Two months into the school year educators across America are struggling with the implementation of get-tough safety rules meant to stop a string of tragic student shootings.
Sifting real threats from false ones - while trying to keep classrooms bastions of learning - is not an easy task. In Cleveland, authorities have been praised for shutting down South High School after discovering an alleged bomb and gun plot. In Ponder, Texas, law-enforcement officials have faced tough questions after they jailed a teenage boy for writing a Halloween story in which classmates were shot.
The problem is that even rigid discipline has to be imposed with common sense, say experts. Administrators need to judge individual infractions in a larger context of knowledge about their school's rhythms and personalities.
"It goes back to one of the lessons we learned after Columbine: We really need to know our students better," says Joanne McDaniel, assistant director of the Center for the Prevention of School Violence.
A steak knife in the backpack of an average student may be just an implement to cut a lunchtime apple. A steak knife in the backpack of a frustrated student may be something more. With the spread of "zero tolerance" policies toward weapons and violence, however, it is the fact of the knife, and not the context of the person, which is the most important aspect of the situation. "It's how you put zero tolerance into practice every day that makes it difficult," says Ms. McDaniel.
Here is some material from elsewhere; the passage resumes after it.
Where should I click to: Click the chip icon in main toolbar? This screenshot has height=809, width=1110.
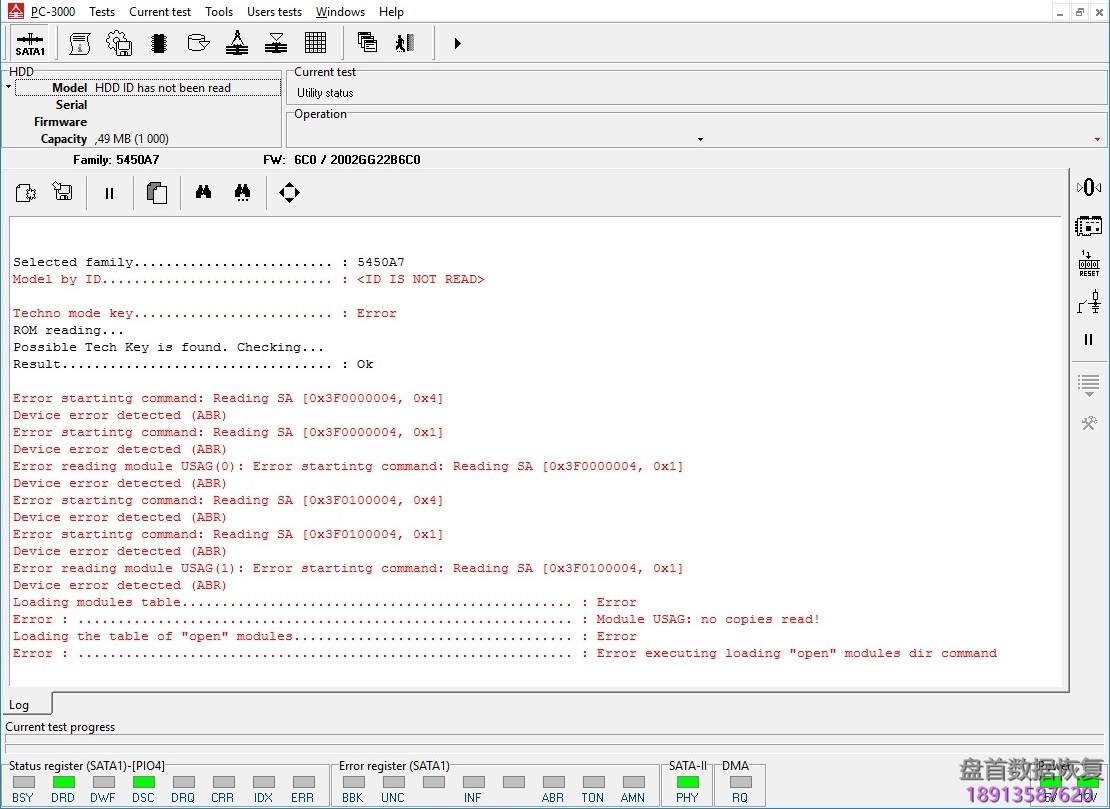pos(158,43)
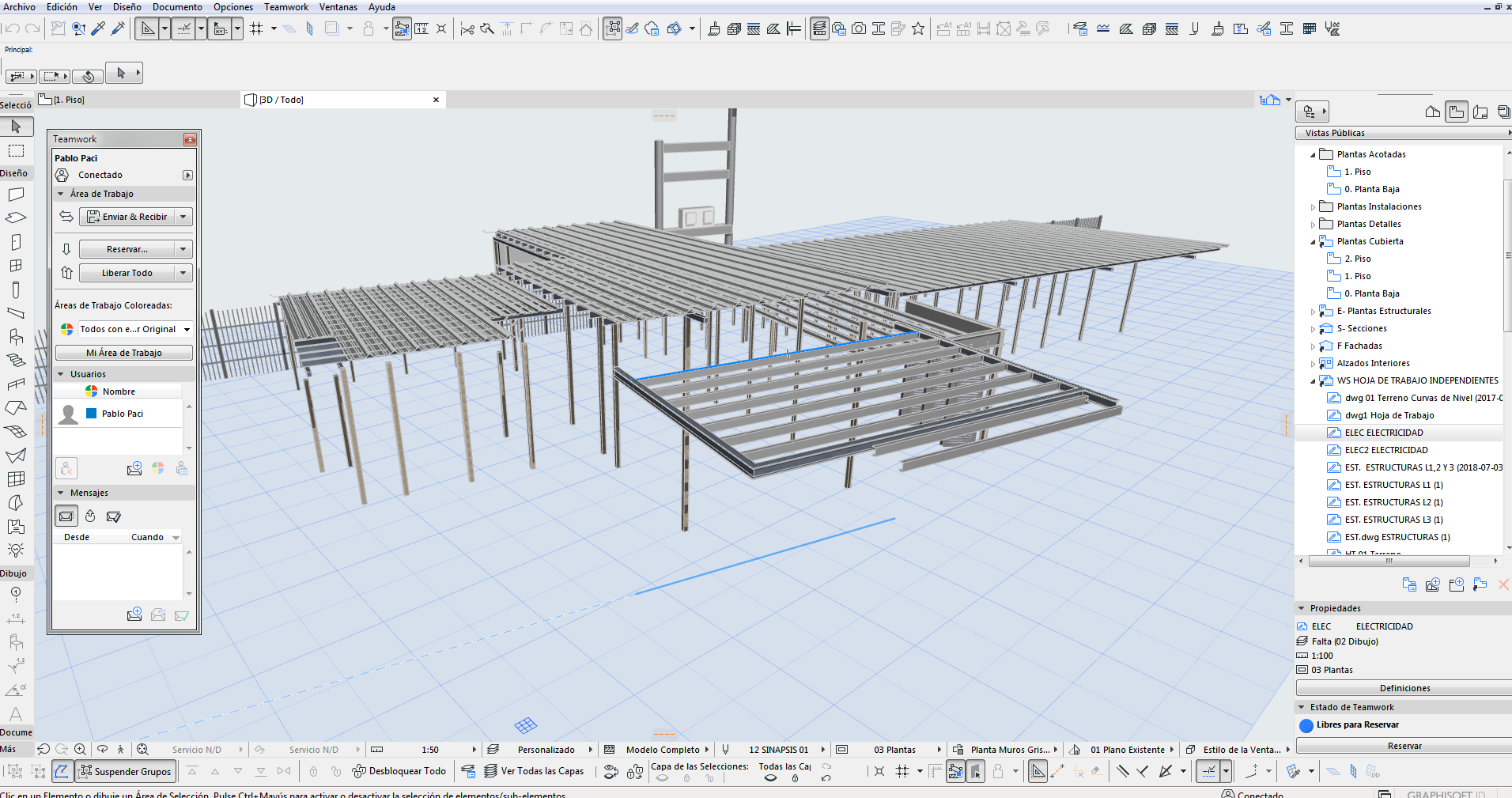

The sad roll call of recent shootings, from April's tragedy at Columbine High School in Colorado to previous incidents in Springfield, Ore., Jonesboro, Ark., and West Paducah, Ky., has made safety in schools one of the most important issues in American public life.
Incidents of multiple-victim homicides in schools are indeed on the rise. In 1994-95 there was one such shooting. In 1997-98 there were five, according to the Department of Education's 1999 Annual Report on School Safety.
Yet the number remains small enough so that the rise does not necessarily constitute a trend, statistically speaking. And overall school violence continues to decline. In 1993, there were about 155 school-related crimes for every 1,000 students age 12 to 18. In 1997, that figure fell to 102.
Perhaps more important, the report found a significant decrease in the number of students carrying weapons of all sorts into school. Some 3,930 children were expelled for carrying guns in 1997-98 - down from 5,724 in the previous school year.
Despite the relative good news of safety statistics, school officials across the US remain leery of potential problems, as a scan of the news of only a few weeks shows.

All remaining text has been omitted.